SU-100 tank, Revolution Museum

By late 1958 the rebels had broken out of the Sierra Maestra and launched a general popular insurrection. After Castro’s fighters captured Santa Clara, Batista on 1 January 1959 fled with his family to the Dominican Republic, taking with him an undisclosed number of suitcases filled with gold. He found political asylum in Portugal and was involved in business activities in Spain, where he died from a heart attack in 1973. Fidel Castro’s forces entered the capital on 8 January 1959; he took up residence with his men in the Hilton Hotel, renamed it Habana Libre, proclaimed Manuel Urrutia Lleó provisional president and himself Prime Minister. Two months later, Castro visited the US, where he was warmly welcomed, as it was thought he was bringing democracy to Cuba. However, after Castro legalised the Communist party and hundreds of former Batista men were executed, relations cooled; thousands of acres of farmland, including those from large US landholders, were confiscated. The US imposed sanctions, with a total of three bans on trade. As a result, Castro turned to the Soviet Union. By 1963, after the disastrously failed CIA plan to overthrow Castro in the Bay of Pigs invasion and the Cuban Missile Crisis that almost led to World War, Cuba moved towards a full-fledged Communist system modelled on the USSR. He dispatched troops to support Soviet-supported wars in Africa, and in the 1970s, life in Cuba had become very spartan indeed. When the Soviet Union collapsed in 1991, a severe economic downturn led to what has been named the “Special Period”, in which the population fell into abject poverty and malnutrition. Castro found a new source of aid and support in the People’s Republic of China. And leaders like Hugo Chávez, former President of Venezuela, supplied oil and gas.

1955 Chevrolet, Trinidad

In February 2008, Fidel Castro announced his resignation as President of Cuba.
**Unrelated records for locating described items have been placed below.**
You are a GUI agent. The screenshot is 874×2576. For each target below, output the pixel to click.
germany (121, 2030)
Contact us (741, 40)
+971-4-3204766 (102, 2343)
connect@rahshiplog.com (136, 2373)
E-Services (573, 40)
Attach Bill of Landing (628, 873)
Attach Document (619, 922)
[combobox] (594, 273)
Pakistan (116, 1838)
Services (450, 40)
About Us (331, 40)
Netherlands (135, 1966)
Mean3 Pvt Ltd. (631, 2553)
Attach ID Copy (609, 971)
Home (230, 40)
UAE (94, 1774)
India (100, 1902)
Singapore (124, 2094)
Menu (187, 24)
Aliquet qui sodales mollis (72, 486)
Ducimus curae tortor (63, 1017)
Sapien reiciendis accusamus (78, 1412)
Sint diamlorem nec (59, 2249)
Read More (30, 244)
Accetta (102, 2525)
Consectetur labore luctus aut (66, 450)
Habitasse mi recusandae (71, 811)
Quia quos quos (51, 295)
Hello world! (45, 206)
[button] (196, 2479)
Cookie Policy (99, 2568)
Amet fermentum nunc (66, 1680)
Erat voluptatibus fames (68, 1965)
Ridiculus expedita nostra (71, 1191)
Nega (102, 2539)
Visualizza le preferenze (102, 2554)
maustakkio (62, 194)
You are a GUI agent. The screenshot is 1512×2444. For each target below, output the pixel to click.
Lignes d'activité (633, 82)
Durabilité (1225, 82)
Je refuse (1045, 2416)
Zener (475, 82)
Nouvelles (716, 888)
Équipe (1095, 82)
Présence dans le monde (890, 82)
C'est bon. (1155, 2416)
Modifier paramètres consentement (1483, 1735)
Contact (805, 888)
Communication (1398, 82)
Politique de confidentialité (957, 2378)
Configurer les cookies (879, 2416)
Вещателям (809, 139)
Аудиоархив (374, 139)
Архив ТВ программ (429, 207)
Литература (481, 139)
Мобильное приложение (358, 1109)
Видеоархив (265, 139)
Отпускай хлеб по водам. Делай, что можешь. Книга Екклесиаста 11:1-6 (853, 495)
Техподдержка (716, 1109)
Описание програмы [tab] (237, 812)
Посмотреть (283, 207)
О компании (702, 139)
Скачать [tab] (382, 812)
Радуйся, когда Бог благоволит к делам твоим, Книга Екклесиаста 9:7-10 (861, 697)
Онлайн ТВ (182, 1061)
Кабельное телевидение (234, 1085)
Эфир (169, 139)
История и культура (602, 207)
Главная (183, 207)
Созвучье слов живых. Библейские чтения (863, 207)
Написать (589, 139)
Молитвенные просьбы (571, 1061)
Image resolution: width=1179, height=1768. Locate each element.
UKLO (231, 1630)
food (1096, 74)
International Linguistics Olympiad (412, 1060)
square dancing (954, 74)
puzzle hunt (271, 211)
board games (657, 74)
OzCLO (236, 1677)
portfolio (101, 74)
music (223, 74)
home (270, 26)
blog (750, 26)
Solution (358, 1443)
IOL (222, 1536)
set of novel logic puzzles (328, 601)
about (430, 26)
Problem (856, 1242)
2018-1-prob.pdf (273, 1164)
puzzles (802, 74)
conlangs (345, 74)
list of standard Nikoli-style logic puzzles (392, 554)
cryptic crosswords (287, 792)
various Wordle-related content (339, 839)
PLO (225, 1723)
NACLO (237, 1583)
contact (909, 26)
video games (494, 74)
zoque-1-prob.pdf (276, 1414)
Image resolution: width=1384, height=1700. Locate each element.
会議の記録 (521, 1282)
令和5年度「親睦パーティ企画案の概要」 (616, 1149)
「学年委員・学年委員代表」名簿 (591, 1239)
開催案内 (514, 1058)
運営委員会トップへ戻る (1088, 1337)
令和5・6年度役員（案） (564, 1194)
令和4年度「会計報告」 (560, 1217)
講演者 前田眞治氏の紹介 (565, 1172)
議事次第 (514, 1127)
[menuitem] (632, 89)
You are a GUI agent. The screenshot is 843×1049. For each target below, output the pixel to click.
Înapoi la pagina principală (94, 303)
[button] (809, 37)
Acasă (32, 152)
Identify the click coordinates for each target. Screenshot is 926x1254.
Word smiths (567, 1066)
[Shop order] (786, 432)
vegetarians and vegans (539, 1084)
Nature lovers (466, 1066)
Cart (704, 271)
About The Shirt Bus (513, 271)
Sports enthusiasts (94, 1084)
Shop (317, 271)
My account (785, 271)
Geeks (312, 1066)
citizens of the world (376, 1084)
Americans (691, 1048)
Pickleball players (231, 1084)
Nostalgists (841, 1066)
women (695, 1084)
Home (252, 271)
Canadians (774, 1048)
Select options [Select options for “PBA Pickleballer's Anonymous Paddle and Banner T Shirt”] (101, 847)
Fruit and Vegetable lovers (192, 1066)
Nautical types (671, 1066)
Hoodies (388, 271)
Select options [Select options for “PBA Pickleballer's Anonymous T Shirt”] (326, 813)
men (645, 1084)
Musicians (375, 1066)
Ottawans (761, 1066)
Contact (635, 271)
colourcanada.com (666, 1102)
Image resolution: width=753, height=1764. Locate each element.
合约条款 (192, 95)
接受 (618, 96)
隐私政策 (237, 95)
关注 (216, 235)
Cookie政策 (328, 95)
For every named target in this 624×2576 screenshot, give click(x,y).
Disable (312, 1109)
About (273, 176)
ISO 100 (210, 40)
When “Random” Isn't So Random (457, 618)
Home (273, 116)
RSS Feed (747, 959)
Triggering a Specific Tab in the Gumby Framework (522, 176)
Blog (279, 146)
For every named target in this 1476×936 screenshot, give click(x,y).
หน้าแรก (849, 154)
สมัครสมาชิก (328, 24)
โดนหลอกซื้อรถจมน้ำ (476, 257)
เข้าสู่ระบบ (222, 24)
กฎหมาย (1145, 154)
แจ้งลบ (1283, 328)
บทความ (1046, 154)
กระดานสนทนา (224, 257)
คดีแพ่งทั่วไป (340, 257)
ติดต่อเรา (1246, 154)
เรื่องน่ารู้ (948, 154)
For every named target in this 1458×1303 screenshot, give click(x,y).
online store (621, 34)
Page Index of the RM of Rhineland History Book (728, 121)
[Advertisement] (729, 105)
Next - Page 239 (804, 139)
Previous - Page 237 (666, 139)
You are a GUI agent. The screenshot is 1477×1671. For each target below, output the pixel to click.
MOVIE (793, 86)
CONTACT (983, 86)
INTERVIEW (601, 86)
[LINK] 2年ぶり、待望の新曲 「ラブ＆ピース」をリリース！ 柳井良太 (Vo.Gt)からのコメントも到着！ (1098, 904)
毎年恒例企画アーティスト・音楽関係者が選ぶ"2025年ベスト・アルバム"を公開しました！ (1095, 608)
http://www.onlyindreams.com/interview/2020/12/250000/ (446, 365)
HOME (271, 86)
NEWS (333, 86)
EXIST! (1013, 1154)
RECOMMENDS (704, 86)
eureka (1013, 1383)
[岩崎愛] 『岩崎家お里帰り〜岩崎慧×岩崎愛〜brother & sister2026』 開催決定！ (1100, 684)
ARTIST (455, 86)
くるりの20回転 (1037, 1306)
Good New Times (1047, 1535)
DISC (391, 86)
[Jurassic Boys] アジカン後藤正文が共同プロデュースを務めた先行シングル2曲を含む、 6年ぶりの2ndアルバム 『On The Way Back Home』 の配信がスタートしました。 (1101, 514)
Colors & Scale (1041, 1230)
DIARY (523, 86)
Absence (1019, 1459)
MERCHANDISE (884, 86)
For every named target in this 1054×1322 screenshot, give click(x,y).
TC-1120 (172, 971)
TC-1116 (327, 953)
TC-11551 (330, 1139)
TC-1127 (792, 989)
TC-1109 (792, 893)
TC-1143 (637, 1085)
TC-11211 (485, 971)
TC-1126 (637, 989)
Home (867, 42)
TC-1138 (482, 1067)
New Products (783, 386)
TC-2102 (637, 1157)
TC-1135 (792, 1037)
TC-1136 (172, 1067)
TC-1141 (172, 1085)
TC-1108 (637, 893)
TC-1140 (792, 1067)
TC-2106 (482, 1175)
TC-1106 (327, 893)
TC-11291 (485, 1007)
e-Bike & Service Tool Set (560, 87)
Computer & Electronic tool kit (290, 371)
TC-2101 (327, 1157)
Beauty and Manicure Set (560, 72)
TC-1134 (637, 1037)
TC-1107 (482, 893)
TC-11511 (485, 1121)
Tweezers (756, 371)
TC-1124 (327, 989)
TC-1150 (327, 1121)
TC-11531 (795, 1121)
On 24 February, his brother, Raúl Castro, was declared the new President. He lifted some restrictions on freedom, and life improved. Relations with the United States normalised to a degree under US President Barack Obama, but his successor Donald Trump turned the clock back and reimposed sanctions. Fidel Castro died on 25 November 2016, resulting in a nine-day mourning period. In 2019 Miguel Díaz-Canel took over as President, but the country remains a single-party dictatorship. Cuba still has a largely state-controlled planned economy, but recent years have seen more private businesses; a good example is the many “Casa Particular” and the private accommodation in family homes as a friendly alternative to state-owned hotels. The country is an excellent tourist destination with great views, beaches, friendly people and the many vintage 1950s cars, mainly American, kept running, resulting from the American embargo after the revolution. The only vehicles imported were Soviet-built, but now this is changing, and new European and Korean-built cars are seen. Cuba had until recently a dual currency system, in which the locals used Cuban Pesos (CUP), and tourists used Convertible Pesos (CUC), set at par with the US dollar. But in 2021, CUCs were phased out, and it is expected that Cuba will gradually take its place in the world like all others.